Switch to settings for different places
Most apps offer presets for common situations, like a busy restaurant, outdoors in the wind, or listening to music. Tap the one that fits and the aids adjust how they handle the noise around you. Some people find one preset for cafes makes all the difference.
Stream sound straight to your ears
This is the feature people end up loving. A phone call, a podcast, or the television can play directly through the hearing aids, clear and at your own volume, a bit like wireless earphones. No more holding the phone hard against your ear or turning the telly up for the whole house.
Let your audiologist tune them remotely
If something isn’t quite right, many clinics can adjust your aids through the app without you coming in. You describe the problem, they send a tweak to your aids over the internet. For anyone in a regional area or without an easy drive to the clinic, this alone can be worth it.
Find a mislaid aid
Most apps show the last place your aids were connected on a map, and some help you find one that’s slipped down the side of the couch.

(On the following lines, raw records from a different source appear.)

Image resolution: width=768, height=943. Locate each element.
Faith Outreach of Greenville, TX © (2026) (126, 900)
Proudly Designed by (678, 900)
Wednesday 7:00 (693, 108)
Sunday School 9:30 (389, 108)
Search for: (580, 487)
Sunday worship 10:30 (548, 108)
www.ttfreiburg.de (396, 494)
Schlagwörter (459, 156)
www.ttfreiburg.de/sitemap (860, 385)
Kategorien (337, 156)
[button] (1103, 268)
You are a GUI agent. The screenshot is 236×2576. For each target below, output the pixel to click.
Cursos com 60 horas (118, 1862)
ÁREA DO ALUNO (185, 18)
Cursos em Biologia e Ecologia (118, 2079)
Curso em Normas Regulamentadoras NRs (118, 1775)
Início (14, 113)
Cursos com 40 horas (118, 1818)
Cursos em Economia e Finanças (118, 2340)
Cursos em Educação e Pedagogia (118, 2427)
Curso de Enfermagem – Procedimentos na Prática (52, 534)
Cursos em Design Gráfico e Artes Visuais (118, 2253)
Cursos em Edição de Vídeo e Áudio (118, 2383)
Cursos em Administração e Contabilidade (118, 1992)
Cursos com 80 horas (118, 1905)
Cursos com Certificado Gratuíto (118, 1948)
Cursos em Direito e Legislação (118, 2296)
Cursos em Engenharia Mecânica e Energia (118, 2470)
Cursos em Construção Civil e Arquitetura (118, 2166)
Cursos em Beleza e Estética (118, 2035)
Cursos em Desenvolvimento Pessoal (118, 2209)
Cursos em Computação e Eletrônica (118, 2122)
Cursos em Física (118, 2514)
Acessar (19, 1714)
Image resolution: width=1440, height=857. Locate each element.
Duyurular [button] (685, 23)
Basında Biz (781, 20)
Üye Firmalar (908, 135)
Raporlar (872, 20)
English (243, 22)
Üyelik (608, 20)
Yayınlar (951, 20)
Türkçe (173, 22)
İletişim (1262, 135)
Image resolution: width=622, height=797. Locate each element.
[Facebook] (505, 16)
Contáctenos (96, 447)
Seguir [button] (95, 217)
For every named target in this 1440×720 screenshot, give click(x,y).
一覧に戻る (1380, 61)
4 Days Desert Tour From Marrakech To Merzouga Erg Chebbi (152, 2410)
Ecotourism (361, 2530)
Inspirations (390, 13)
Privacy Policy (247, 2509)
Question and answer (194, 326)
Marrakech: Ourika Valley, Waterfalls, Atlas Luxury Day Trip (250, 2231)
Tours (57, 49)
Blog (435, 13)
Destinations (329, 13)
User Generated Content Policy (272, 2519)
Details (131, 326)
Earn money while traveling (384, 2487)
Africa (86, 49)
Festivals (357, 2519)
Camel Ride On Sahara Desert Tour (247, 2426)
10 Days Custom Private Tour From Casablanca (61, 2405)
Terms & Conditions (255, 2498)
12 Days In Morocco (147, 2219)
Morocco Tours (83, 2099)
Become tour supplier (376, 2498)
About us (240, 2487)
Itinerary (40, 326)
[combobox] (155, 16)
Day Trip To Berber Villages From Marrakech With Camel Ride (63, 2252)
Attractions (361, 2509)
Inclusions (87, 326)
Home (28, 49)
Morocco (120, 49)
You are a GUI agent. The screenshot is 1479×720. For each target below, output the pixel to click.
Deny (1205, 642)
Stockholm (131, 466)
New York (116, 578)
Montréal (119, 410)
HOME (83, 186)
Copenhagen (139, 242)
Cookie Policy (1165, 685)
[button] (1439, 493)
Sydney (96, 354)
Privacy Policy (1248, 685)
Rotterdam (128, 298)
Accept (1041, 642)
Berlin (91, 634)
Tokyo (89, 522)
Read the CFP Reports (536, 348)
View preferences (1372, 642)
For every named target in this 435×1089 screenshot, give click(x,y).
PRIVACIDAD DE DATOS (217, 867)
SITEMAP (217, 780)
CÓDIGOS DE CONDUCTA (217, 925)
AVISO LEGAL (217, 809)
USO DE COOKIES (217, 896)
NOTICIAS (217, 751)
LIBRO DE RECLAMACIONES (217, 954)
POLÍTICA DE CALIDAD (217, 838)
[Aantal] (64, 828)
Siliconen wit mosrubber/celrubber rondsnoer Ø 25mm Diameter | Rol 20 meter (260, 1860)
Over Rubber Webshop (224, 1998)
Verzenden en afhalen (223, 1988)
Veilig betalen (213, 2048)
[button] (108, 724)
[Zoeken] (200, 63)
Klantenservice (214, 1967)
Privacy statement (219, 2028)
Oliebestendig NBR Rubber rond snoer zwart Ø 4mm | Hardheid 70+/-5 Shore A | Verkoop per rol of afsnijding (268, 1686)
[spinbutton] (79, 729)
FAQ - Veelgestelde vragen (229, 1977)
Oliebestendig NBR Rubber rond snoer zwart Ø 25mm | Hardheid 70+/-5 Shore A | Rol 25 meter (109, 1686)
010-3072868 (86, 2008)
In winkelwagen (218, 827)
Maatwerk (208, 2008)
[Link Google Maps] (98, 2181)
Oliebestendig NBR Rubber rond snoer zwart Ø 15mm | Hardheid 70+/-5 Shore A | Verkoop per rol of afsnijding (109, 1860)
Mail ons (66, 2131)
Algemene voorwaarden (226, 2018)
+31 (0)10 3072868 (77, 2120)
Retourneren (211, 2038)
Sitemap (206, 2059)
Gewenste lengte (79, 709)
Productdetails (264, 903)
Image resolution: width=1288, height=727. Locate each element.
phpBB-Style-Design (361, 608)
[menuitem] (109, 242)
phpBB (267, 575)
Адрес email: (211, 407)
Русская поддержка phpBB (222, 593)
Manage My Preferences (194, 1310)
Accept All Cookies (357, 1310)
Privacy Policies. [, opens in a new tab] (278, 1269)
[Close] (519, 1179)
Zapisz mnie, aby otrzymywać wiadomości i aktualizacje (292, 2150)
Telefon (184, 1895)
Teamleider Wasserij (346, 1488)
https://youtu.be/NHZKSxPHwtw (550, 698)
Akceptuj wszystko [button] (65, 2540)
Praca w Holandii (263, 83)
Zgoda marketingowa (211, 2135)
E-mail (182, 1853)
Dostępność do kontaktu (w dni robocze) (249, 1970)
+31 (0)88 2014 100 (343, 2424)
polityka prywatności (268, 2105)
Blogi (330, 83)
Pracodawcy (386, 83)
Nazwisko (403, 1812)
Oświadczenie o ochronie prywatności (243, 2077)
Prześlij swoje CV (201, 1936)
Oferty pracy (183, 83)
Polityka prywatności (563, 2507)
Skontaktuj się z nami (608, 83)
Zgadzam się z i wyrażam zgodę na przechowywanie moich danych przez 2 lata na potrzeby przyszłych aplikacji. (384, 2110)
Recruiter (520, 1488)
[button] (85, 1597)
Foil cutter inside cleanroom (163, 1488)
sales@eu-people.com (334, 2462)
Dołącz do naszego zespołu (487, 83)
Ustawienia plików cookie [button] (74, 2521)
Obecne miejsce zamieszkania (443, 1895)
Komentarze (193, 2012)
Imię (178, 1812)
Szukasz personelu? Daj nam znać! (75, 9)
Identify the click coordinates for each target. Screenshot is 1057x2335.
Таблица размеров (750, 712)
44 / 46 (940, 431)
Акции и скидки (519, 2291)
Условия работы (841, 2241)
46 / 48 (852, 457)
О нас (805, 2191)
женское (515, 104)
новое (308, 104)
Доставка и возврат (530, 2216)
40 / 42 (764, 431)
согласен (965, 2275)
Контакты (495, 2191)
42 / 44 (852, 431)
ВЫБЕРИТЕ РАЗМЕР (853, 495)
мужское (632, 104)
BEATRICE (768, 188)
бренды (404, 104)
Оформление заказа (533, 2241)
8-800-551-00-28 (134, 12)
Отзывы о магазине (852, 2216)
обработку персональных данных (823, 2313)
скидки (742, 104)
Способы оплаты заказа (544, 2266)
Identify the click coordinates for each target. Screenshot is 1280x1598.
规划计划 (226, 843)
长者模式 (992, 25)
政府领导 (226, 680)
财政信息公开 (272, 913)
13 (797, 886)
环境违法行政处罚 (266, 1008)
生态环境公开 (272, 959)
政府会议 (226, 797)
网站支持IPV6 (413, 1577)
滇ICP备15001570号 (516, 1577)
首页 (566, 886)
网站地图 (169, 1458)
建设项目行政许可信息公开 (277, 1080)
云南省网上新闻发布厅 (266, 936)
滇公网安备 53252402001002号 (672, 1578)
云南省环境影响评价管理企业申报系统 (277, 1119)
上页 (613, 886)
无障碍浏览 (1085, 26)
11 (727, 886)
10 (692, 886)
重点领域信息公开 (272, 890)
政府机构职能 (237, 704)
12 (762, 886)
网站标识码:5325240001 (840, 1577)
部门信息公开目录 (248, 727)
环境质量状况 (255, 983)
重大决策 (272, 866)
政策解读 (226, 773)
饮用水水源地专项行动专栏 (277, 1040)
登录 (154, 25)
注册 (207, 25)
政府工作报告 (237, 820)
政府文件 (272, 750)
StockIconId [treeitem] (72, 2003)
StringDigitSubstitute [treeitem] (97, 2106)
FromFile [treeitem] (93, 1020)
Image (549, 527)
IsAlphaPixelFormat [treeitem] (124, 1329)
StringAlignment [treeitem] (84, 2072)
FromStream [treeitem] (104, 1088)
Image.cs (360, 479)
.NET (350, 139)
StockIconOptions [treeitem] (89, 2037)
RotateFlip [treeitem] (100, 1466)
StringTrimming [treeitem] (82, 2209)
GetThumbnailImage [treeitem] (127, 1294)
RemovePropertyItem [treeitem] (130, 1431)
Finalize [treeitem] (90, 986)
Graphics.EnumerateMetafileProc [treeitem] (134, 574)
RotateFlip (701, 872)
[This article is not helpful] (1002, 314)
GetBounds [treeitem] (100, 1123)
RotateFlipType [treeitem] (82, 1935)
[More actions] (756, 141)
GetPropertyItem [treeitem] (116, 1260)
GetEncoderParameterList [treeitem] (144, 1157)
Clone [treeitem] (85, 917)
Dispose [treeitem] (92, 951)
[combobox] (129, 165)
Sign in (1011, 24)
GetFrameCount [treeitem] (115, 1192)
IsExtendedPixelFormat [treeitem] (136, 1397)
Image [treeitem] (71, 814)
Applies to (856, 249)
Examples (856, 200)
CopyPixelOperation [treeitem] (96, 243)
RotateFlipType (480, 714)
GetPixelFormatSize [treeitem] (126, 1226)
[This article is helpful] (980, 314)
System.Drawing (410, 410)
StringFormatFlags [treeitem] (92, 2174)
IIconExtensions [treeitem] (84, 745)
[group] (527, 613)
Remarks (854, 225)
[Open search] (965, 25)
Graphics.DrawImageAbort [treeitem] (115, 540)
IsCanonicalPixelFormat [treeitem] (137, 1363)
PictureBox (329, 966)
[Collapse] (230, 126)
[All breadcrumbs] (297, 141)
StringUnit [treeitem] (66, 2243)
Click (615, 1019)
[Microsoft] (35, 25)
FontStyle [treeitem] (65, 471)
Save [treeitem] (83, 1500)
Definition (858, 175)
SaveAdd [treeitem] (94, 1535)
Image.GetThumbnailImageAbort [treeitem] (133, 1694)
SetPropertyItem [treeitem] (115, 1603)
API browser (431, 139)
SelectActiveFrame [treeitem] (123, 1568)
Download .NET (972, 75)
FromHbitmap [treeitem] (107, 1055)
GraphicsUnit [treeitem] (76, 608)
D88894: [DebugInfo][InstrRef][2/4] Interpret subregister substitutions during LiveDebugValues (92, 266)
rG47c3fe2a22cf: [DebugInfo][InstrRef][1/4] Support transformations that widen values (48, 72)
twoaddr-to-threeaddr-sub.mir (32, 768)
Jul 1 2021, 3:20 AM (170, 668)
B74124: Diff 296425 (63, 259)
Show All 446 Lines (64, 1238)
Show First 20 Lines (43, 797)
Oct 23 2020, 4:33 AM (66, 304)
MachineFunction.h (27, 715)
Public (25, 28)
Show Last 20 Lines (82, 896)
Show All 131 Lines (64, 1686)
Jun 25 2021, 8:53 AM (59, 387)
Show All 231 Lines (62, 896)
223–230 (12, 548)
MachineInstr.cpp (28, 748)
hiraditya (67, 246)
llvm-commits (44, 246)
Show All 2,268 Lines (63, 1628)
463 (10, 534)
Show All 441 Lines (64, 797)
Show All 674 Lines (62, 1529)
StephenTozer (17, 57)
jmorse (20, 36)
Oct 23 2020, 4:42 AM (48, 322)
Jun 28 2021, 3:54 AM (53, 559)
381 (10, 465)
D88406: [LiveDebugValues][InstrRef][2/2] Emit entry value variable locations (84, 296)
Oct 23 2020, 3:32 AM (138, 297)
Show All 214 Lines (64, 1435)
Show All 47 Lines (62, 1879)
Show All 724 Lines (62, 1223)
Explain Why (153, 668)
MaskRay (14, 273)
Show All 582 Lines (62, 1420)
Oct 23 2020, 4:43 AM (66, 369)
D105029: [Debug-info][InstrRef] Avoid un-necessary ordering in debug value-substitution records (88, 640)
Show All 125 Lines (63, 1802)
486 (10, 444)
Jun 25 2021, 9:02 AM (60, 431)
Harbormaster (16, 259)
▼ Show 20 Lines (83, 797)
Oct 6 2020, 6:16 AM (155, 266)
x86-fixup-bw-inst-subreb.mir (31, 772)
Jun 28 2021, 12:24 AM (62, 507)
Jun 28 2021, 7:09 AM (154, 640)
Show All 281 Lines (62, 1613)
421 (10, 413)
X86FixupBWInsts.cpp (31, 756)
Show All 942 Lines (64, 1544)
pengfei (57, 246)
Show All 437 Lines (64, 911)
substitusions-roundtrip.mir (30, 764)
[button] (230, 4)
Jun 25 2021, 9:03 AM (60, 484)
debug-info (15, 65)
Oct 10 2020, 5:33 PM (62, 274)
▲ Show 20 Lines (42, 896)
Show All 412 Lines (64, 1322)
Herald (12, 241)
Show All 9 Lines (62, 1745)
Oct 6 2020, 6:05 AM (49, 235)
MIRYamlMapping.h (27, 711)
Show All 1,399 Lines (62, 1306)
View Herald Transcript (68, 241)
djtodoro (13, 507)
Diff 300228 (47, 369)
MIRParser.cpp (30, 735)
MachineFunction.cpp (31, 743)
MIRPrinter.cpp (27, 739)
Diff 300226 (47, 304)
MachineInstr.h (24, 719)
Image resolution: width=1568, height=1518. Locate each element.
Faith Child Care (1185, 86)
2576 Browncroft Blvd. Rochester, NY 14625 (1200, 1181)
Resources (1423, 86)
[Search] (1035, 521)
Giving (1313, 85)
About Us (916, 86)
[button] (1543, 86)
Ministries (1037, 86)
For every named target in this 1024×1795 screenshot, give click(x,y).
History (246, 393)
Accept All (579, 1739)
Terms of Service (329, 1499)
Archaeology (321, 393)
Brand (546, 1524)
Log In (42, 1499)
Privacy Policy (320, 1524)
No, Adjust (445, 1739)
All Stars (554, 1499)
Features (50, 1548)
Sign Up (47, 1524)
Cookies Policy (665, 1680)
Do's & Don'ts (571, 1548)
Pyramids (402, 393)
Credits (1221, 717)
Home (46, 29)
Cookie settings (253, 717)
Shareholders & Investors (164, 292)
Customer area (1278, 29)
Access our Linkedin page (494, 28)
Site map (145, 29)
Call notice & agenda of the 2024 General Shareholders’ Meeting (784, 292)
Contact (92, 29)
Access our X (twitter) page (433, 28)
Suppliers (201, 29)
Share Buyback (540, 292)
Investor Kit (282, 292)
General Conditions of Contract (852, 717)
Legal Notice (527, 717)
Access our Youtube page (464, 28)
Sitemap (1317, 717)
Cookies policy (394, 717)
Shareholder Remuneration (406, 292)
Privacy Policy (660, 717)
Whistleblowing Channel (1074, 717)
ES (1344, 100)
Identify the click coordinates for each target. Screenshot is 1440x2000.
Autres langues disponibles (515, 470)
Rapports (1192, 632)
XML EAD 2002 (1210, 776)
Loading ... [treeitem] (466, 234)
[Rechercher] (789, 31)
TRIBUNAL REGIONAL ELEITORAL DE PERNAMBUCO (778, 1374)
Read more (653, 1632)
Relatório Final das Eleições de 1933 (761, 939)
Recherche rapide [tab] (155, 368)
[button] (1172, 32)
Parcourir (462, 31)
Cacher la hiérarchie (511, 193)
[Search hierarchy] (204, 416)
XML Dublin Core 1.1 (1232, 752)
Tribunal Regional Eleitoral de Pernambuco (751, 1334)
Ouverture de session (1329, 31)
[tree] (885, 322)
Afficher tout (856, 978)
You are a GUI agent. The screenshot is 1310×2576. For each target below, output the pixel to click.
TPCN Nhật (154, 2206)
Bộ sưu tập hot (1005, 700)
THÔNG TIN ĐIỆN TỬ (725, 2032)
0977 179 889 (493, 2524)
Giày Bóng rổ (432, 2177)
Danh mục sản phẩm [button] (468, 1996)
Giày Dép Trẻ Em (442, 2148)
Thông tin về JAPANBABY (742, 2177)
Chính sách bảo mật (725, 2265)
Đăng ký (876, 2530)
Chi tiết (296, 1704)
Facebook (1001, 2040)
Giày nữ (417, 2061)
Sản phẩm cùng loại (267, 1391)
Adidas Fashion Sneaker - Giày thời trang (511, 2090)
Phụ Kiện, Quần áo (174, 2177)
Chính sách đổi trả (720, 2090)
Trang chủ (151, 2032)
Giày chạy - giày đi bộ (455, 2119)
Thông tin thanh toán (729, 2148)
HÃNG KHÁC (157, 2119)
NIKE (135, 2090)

A small thing, until the morning you can’t find one.
Is it worth it for you?
| If this is you | Is the app worth it? |
|---|---|
| Comfortable with a smartphone already | Yes, you’ll get real use from it |
| On a lot of phone calls, or love the radio and TV | Yes, streaming is the standout feature |
| Live in a regional area or far from the clinic | Yes, remote adjustments save the trip |
| Don’t own a smartphone, or dislike apps | No, choose aids that work well on their own |
Who can happily skip it
If phones aren’t your thing, this feature shouldn’t sway your choice at all. A well-fitted pair of hearing aids adjusts itself automatically as you move between quiet and noisy places, and the little button on the aid handles volume. Plenty of people wear their aids for years and never open the app once. The quality of the fit and the clinic’s support matter far more than the app.
One middle path is worth knowing. Even if you’d never use the app yourself, a son or daughter can install it on their own phone at a visit to help set a preference or check a battery. So the feature can still earn its place, just in someone else’s hands.
Before you finish
Download the free Family Tech Safety Checklist to help check phone safety, passwords, scam messages, emergency contacts and medical alarm details.
Getting started in Australia
App-capable aids are the norm now, fitted through providers like Hearing Australia, Specsavers, Audika, Bloom Hearing and Connect Hearing, and Hearing Services Program funding applies just the same. If you do want to use the app, ask the clinic to set it up and pair it before you leave, so it’s ready to go. If you’re choosing a phone to go alongside them, see the best smartphones for seniors. For the full picture on paying for aids, start with our guide to getting hearing aids funded in Australia.
FAQ: app-controlled hearing aids
Do I need a smartphone to use hearing aids?
No. The aids work fully on their own. A smartphone only comes in if you want to use the app for extra control or streaming.
What’s the best feature of the app?
For most people it’s streaming, where phone calls and the TV play straight into the aids at your own volume, clear and private.
Can my audiologist really adjust the aids from a distance?
Yes, many clinics offer this through the app. You describe the issue and they send an adjustment over the internet, saving a trip in.
Is the app hard to learn?
The basics, like volume and presets, are simple. If you’re unsure, ask the clinic to set it up and show you before you leave.
Does choosing app features cost more?
App control is built into most current aids at no extra charge. Hearing Services Program funding applies the same way, so ask the clinic for the price after funding.